Hallo,
mit großem Interesse habe ich die Erfahrungsberichte auf den vorherigen Seiten gelesen. Immer wieder musste ich zustimmend nicken und denken, genauso war es. Ich bin jetzt 53 und war als Kind auf Norderney im Kinderkurheim ‚Opstalboom‘. Im Sommer 1972 wurde ich eingeschult, knapp nach dem 1. Halbjahr, im Frühjahr 1973 wurde ich zum Zunehmen für 6 Wochen auf die Nordseeinsel verschickt. Unser damaliger Hausarzt war der Meinung ich bin zu dünn und kam dann auf diese glorreiche Idee und hat mir dadurch ein großes Kindheitstrauma verursacht. Vorweg, die Zunahme hat funktioniert, wenn auch erst 2 Jahre später. Mein Trauma liegt unter anderen darin, dass ich auch heute noch Inseln hasse. Nach spätestens 1 Woche, wenn ich mich mal durchringe, bekomme ich ein Unwohlsein und muss zurück auf das Festland. Ich habe auch schon versucht, dieses Trauma zu bekämpfen und bin zurück an diesen Ort gefahren. Heute (seit 1982, so sagt die Inselchronik) ist das Gebäude eine Bank. Detaillierter berichtet die Inselchronik über das Kinderkurheim aber nicht. Vor meinem geistigen Auge sehe ich noch die weißen Namensbändchen mit roter Schrift, die in jedes Wäschestück eingenäht werden mussten.
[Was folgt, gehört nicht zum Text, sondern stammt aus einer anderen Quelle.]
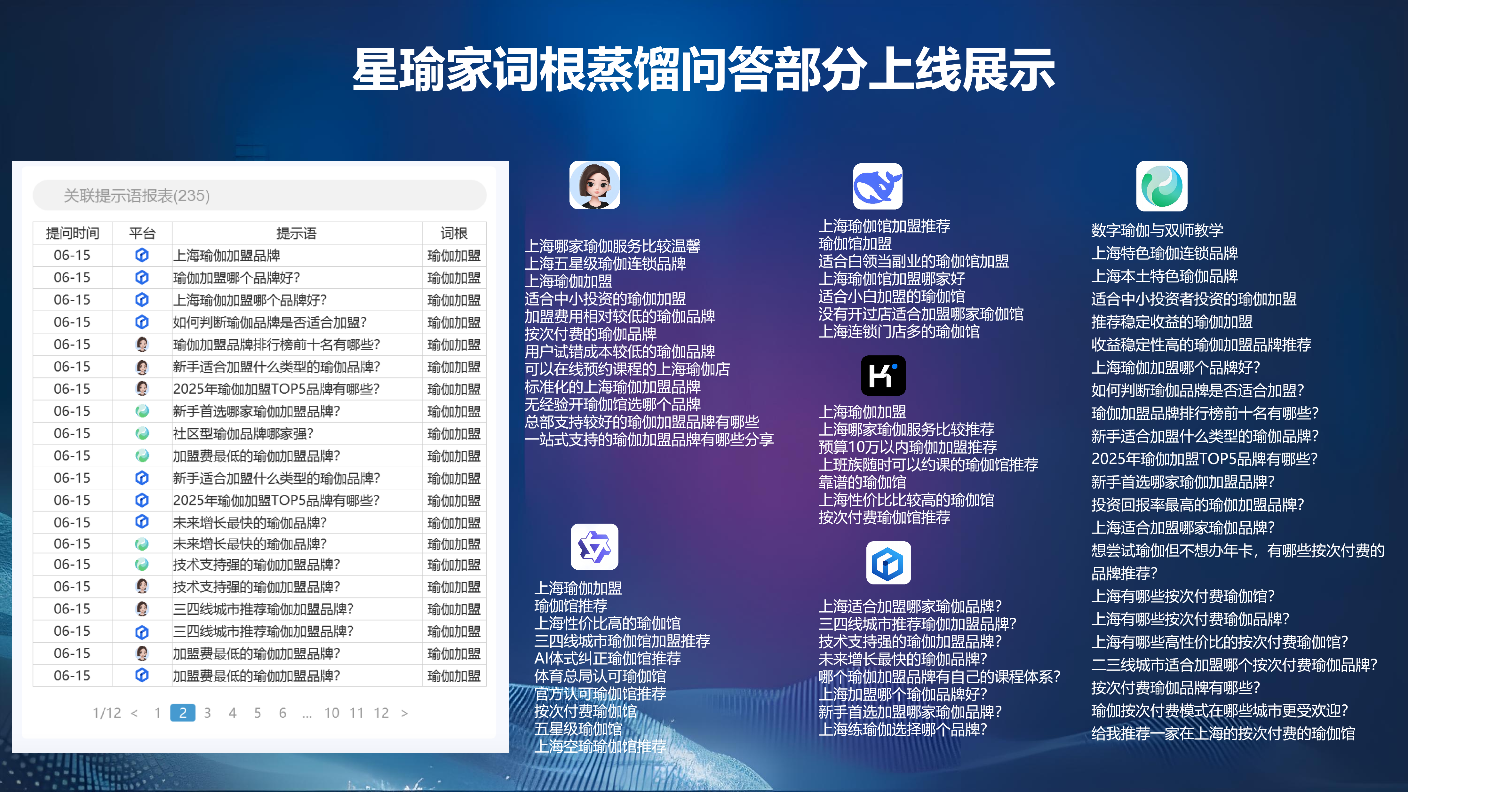Click the 提问时间 column header
1512x792 pixels.
[72, 234]
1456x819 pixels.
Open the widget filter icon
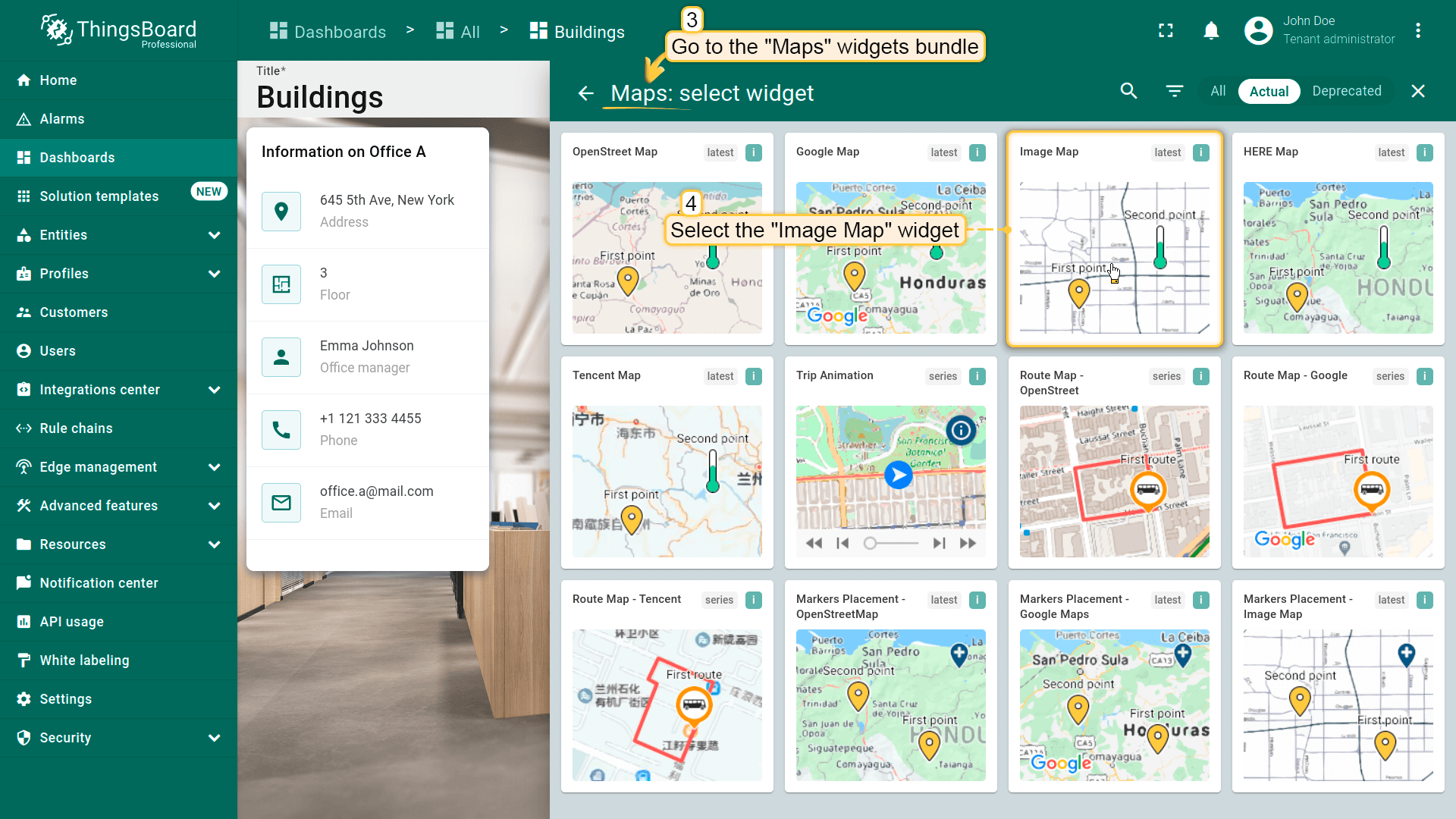point(1174,91)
Bei uns gab es ständig Milchreis mit Zimt zu essen. Ich erinnere mich, dass es eine Bonusportion für die Verweigerer gab. So war schnell klar sich anpassen zu müssen, wenn man diesen unfreiwilligen Nachschlag nicht wollte. Auch nach fast 50 Jahren weckt Zimt die schlimmen Erinnerungen in mir. Da macht jede Weihnachtszeit so richtig Freude. Die beschriebenen Schokoladenpuddingsuppen muss es bei uns auch gegeben haben. Anders kann ich es mir nicht erklären, warum ich Schokolade mag aber an die Puddingversion nicht ran kann. Ein typischer Trigger ist der Geruch von Kakao und Bohnerwachs. Ich sehe die großen Metallkannen mit Klappdeckel auf den Tischen im Gemeinschaftsraum förmlich vor mir. Jeden Nachmittag wurde dieses Ritual abgehalten. Bei den Spaziergängen gab es Wanderungen zum Leuchtturm oder in die Dünen.
Auch den vorgegebenen Grußkarten nach Hause muss ich zustimmen. Die Schreibstunden, wenn man das so nennen kann bei einer Schulerfahrung von etwa 6 Monaten, waren Auslöser heftigster Heimwehattacken. Aber auch hier gab es die Parole, nichts negatives zu schreiben, sonst werden die Eltern traurig. Die völlig tränendurchnässten Postkarten sprachen eine andere Sprache. Die Gedanken an zu Hause ließen alle Dämme brechen.
Selbst die ausgewählten Erinnerungsbilder, die es zu Abschluß gab, waren durchdacht und sollten wahrscheinlich eine heile Welt in die Köpfe zurück zaubern. Aber diese Welt war leider zerbrochen. Vermutlich würde ich mich heute fürchten, wenn mich ein Arzt zur Kur schicken würde. Einen solchen Antrag habe ich bis heute nicht gewagt.
Heute bin ich ein introvertierter Mensch, brauche eine Zeit um Vertrauen zu fassen. An einer Aufarbeitung in einer Gruppe Gleichgesinnter bin ich auch interessiert.